*** Material provided ***

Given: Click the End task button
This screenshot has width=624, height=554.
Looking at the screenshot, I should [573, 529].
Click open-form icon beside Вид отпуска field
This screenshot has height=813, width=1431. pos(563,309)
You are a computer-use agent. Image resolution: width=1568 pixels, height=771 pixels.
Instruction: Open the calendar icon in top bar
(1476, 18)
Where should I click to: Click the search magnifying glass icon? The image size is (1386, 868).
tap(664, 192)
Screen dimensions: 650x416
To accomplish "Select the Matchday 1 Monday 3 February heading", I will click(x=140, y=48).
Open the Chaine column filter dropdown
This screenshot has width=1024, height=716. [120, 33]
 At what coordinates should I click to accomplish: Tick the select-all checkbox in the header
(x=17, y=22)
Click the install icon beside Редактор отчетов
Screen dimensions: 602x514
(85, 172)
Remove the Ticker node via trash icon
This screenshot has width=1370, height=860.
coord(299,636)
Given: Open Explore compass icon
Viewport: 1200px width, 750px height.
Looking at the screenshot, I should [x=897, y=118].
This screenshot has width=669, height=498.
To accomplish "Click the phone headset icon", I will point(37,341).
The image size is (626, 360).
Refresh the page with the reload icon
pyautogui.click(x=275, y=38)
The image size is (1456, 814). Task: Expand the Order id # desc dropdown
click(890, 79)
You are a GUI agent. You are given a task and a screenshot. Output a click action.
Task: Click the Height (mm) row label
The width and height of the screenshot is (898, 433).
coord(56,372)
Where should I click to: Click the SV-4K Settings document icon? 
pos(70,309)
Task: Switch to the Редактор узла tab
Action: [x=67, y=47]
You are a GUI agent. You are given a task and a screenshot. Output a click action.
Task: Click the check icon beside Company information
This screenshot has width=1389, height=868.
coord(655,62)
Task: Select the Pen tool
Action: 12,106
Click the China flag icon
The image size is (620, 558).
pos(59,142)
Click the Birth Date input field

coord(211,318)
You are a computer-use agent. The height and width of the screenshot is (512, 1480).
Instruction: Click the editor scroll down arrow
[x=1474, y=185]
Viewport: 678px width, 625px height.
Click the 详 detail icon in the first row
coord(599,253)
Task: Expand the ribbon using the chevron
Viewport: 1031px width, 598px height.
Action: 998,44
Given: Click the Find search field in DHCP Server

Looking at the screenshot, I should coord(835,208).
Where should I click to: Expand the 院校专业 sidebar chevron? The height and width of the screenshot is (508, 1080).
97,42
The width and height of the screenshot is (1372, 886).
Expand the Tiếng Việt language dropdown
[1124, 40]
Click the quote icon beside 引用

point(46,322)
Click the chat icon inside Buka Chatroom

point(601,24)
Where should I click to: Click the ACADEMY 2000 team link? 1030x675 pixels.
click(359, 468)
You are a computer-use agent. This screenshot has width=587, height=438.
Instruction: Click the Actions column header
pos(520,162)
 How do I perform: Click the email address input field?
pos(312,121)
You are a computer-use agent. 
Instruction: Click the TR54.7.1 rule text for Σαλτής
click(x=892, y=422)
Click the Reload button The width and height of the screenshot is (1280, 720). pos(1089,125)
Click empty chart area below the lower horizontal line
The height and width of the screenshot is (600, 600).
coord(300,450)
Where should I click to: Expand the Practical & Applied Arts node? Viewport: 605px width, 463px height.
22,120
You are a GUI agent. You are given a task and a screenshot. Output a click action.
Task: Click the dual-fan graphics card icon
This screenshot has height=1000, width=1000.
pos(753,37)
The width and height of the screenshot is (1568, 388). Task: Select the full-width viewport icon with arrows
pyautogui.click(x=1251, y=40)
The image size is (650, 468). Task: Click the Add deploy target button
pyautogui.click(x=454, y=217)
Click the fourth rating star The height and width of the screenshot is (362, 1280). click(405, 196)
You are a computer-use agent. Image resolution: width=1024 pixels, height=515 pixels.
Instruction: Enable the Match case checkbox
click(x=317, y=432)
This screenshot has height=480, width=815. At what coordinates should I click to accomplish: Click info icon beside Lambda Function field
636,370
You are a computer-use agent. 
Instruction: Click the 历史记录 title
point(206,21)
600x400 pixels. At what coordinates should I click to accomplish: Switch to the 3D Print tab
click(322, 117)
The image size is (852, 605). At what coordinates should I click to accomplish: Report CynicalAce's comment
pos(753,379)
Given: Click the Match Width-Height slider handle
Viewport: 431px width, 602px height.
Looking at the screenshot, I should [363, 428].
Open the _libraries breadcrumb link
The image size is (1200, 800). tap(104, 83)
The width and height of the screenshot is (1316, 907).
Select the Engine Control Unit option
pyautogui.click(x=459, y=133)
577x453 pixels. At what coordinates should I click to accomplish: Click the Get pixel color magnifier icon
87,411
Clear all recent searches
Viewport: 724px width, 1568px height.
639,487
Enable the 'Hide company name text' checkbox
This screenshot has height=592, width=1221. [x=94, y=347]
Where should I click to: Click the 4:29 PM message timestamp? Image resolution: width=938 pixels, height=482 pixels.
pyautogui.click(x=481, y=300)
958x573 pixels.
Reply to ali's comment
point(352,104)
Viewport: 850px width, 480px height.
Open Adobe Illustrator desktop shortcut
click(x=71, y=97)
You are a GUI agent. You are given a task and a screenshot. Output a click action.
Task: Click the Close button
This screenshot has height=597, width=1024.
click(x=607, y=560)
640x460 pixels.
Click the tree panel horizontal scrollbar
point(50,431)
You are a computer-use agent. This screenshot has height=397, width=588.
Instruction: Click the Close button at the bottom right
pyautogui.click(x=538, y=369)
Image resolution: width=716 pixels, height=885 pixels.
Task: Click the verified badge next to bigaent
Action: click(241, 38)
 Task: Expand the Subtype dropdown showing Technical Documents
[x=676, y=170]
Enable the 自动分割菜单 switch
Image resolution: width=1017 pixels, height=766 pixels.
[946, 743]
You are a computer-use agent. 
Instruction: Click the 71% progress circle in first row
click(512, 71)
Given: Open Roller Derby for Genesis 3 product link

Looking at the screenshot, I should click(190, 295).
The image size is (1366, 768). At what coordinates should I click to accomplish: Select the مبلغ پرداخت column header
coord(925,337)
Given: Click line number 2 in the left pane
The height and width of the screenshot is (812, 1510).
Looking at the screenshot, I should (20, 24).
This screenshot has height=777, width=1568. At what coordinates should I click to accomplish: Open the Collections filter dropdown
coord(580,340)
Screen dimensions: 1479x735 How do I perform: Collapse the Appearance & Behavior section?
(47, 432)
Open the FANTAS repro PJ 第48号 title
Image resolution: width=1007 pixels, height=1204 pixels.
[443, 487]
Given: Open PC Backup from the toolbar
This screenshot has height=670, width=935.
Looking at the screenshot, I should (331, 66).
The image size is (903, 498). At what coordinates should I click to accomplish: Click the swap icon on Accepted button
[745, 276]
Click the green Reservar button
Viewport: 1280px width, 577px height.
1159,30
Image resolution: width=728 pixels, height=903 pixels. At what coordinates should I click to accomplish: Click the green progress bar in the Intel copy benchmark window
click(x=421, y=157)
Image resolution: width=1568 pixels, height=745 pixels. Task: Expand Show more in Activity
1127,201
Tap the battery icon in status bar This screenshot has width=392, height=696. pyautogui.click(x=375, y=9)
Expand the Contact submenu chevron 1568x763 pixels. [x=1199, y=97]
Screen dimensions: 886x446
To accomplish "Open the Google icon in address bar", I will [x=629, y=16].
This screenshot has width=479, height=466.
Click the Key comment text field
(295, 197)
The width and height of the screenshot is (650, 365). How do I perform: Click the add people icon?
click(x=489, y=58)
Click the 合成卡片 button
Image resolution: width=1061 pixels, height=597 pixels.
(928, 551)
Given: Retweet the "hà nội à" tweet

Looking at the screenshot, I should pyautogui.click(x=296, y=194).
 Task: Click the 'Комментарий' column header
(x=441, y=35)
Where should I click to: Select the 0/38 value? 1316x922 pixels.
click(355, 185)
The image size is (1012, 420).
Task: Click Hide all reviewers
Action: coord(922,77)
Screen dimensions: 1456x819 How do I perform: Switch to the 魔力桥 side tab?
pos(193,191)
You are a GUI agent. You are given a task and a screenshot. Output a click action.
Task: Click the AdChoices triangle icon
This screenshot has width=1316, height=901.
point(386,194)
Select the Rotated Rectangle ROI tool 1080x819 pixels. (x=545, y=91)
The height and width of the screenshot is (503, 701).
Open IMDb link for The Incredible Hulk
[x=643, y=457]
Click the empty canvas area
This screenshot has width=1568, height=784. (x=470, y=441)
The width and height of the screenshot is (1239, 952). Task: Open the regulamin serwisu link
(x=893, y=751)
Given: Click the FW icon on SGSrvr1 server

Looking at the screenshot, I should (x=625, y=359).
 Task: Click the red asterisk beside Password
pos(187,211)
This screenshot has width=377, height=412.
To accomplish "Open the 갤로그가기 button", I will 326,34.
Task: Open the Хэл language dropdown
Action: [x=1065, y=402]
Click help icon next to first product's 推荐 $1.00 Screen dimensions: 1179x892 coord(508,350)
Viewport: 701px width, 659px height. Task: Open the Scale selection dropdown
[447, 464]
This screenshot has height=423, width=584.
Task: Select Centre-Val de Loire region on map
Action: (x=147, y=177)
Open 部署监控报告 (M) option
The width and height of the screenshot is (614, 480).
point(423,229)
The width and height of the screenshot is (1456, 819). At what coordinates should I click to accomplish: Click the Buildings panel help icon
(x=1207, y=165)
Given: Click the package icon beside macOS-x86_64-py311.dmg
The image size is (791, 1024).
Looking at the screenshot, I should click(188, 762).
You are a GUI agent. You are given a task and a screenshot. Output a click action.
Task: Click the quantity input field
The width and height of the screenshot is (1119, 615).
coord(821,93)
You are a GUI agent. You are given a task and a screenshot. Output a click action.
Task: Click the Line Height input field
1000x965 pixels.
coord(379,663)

*** End of Material provided ***

What is expected
What lines above contain the string "computer"? Copy all of them.

Written solution
You are a computer-use agent. Image resolution: width=1568 pixels, height=771 pixels.
You are a computer-use agent. The height and width of the screenshot is (512, 1480).
You are a computer-use agent. This screenshot has width=587, height=438.
You are a computer-use agent. 
You are a computer-use agent. Image resolution: width=1024 pixels, height=515 pixels.
You are a computer-use agent. 
You are a computer-use agent. This screenshot has height=397, width=588.
You are a computer-use agent. 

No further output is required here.